Arnaldo Ahumada, abogado de Enrique Pedicone, magistrado y denunciante del vocal Daniel Leiva, cuestionó el fallo del juez Juan Francisco Pisa y a su emisor (se informa por separado). “Pisa es el gran pisador de las causas del poder”, opinó ayer. El letrado dijo que la sentencia encerraba dos escándalos jurídicos: la negación de su calidad de querellantes, y de la aplicación del sistema de las audiencias orales y públicas del nuevo Código Procesal Penal.

“En cuanto a lo primero, resulta que Pisa se contradice con su propia jurisprudencia porque fue él quien otorgó a Alberto Lebbos la posibilidad de querellar a los funcionarios públicos acusados de encubrir el homicidio de su hija. Más allá de ello, existe doctrina legal de la Corte Suprema de Justicia de Tucumán que autoriza a la participación amplia de la víctima en el proceso penal. Esto ya está dirimido y Pisa no puede desconocer los fallos que nos otorgan el derecho a intervenir y colaborar en la acusación de Leiva”, dijo. Ahumada añadió que el derecho a ser querellante asistía a la ONG que ya lo había pedido (Centro de Estudios en Democracia, Justicia y Seguridad) y a todo ciudadano que se sienta ofendido por el delito que denunció el juez Pedicone: “estos hechos materializan la corrupción que el Estado argentino está obligado a combatir y a erradicar por los tratados internacionales vigentes”.

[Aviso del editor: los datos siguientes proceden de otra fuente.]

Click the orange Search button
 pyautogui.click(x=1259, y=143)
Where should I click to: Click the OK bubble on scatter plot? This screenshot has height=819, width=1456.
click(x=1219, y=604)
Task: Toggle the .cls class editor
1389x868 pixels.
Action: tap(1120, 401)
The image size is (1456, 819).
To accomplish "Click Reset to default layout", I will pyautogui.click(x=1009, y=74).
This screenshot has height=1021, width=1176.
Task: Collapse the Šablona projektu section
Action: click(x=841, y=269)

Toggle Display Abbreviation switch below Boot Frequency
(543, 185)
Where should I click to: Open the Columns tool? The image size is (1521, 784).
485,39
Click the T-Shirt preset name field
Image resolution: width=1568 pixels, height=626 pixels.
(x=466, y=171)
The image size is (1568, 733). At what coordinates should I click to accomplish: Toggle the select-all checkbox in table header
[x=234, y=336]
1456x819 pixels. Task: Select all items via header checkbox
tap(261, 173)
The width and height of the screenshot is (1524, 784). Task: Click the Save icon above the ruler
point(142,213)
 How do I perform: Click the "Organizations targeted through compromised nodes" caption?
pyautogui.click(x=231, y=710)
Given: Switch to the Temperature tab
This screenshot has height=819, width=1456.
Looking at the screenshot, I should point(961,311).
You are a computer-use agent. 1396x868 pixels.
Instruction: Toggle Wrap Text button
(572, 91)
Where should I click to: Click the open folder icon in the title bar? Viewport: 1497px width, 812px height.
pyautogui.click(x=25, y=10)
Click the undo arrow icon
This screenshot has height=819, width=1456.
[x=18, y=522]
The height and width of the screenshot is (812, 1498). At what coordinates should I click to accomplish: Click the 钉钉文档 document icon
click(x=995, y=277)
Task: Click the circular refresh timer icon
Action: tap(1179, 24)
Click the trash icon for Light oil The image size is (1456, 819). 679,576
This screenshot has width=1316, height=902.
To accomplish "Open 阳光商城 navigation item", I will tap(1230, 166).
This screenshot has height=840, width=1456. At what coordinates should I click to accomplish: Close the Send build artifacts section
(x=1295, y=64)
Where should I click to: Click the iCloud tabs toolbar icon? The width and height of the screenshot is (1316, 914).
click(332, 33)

El letrado agregó que el otro escándalo por el cual analizaban ir “lo antes posible” a la Corte es la persistencia en la aplicación del sistema fracasado y secreto del antiguo Código de 1991. “La reforma en vigor en toda la provincia tiene la particularidad, como lo dijo el miembro informante de la mayoría, el ex legislador Marcelo Caponio, de haber sido propuesta por la Corte a la Legislatura de acuerdo a las recomendaciones del especialista Alberto Binder. El propio Caponio, entonces, valoró este gesto y la decisión de transformar la Justicia penal que promovió el fallecido vocal Antonio Gandur, a quien se extraña muchísimo en la Corte”, expresó Ahumada. Según su criterio, el fallo de Pisa a favor de Leiva va en contra de un nuevo Código que la propia Corte pidió a la Legislatura que sancione: “esto termina con la Acordada 806/20 del 31 de agosto donde el propio Leiva y sus colegas dicen que este se implementa para las denuncias presentadas a partir del 1 de septiembre, como la de Pedicone. Es palmaria la gravedad institucional que advertimos en este caso donde están en juego el sistema republicano y la transparencia de los actos de gobierno agravados por dos circunstancias: con el viejo Código nunca se pudo llevar a juicio a un funcionario con fueros y, con ese sistema, Pisa se caracterizó por ser el ocultador de los procesos de los poderosos”.